━━ Extrait du document ━━

Parlons de tes textes. J’ai remarqué qu’il n’y avait pas beaucoup d’anglicismes ni de verlan…
Non c’est vrai, ça ne me ressemble pas. Dans la vraie vie j’en utilise plus que dans mes chansons. J’ai des potes parisiens qui vont utiliser des expressions de Paris, que je vais peut-être utiliser avec eux mais je ne les mettrai pas dans mes chansons. Il faut faire attention à ce que ça me ressemble, pour qu’on comprenne bien ou je veux en venir. J’ai aussi envie qu’on puisse écouter mes textes longtemps car certaines expressions se périment assez facilement.
Quand on écoute tes chansons pour la première fois, on se dit direct que tes textes sont sacrément violents. Alors que si on écoute bien ou qu’on se renseigne on comprend que tu endosses des rôles différents à chaque fois. Ça ne te pose pas de problème que certaines personnes qui tombent sur toi pour la première fois ne cherchent pas à mieux connaître ta musique ?
Je ne sais pas, ce sont des choses sur lesquelles je n’ai aucun recul, même si je fais en sorte d’être normal, de faire un truc qui me ressemble. Ça ne me dérange pas, au contraire j’ai envie de faire ce que je fais. Être populaire c’est cool, mais faut quand même garder une conscience de ce qu’on a envie de faire. Même en terme de rap, parfois je vais faire un truc, les gens vont écouter et se dire “c’est bizarre, j’aurais pas fait ça comme ça”. Je travaille beaucoup mes textes, les thèmes, je sais ce que j’ai envie de donner, et en général c’est quand même le fruit d’une mure réflexion, même pour dire une connerie (rires). Ça me ferait autant de chier de dire un truc trop mignon qu’un truc trop méchant.

━━━
━━ Données fournies ━━

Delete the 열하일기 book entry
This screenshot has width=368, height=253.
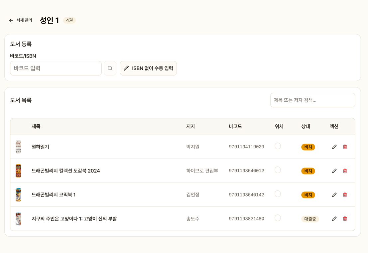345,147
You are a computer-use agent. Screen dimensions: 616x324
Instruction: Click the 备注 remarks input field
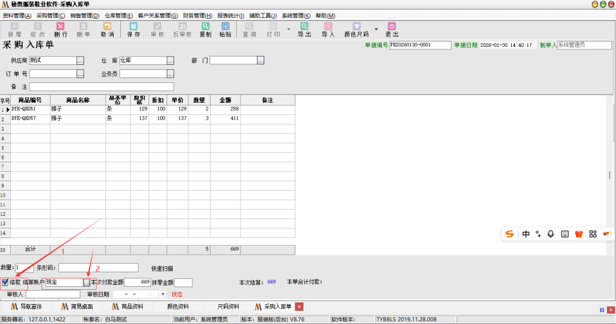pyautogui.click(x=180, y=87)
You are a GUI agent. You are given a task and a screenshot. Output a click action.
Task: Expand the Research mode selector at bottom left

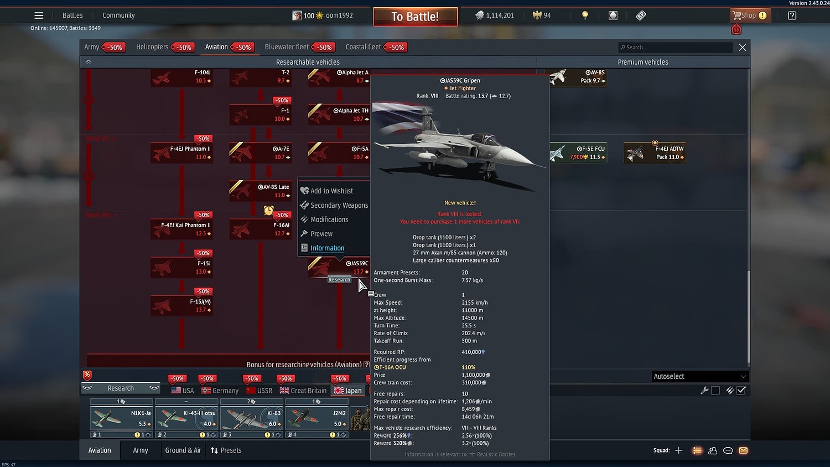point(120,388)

━━━

*Consigne 1*.
D’après l’entretien sur l’écriture des chansons, les affirmations suivantes sont-elles exactes ? (a) L’artiste emploie davantage d’anglicismes et de verlan dans la vie courante que dans ses chansons. (b) L’artiste reprend dans ses chansons les expressions parisiennes de ses amis. (c) L’artiste dit consacrer peu de travail à ses textes. Répondez par oui ou par non, en citant à chaque fois les mots de l’entretien qui tranchent.
*Consigne 2*.
Reprenez l’entretien sur l’écriture des chansons à la suite de sa dernière phrase.

*Corrigé 1*.
(a) Oui : « Dans la vraie vie j’en utilise plus que dans mes chansons. »
(b) Non : « je ne les mettrai pas dans mes chansons »
(c) Non : « Je travaille beaucoup mes textes »

*Corrigé 2*.
T’as une chanson quand même “mignonne”, “je ne me censure pas pour passer à la radio”. Même si à la fin on se dit : “tiens c’est moi dans le métro”.
Je voulais rapprocher un fait de société chinois à moi. Car on fait toujours des chansons qui dénoncent la pauvreté, la misère mais sans s’impliquer. Et en même temps tu ne peux rien faire vraiment, tu ne peux pas sauver la vie de tous les gens dans le métro.
Tu ne satures toujours pas avec toutes ces questions sur “Sale Pute” ou “Suicide Social”, des années après ?
Non j’explique car je pense avoir raison. C’est vrai qu’il y en a certains qui sortent les chansons hors de leur contexte. Mais quand on me sort des trucs sur “Suicide Social”, c’est bête parce que la chanson dure six minutes, tu peux me faire dire n’importe quoi si tu n’en prends qu’un extrait. Et sans l’interprétation ça n’a plus non plus grand sens. Mais du coup non, je n’en ai pas marre : qu’on me pause une question dessus ou “pourquoi OrelSan ?” c’est toujours une question à laquelle je dois répondre.
Tu gardes toujours ton calme, c’est assez impressionnant.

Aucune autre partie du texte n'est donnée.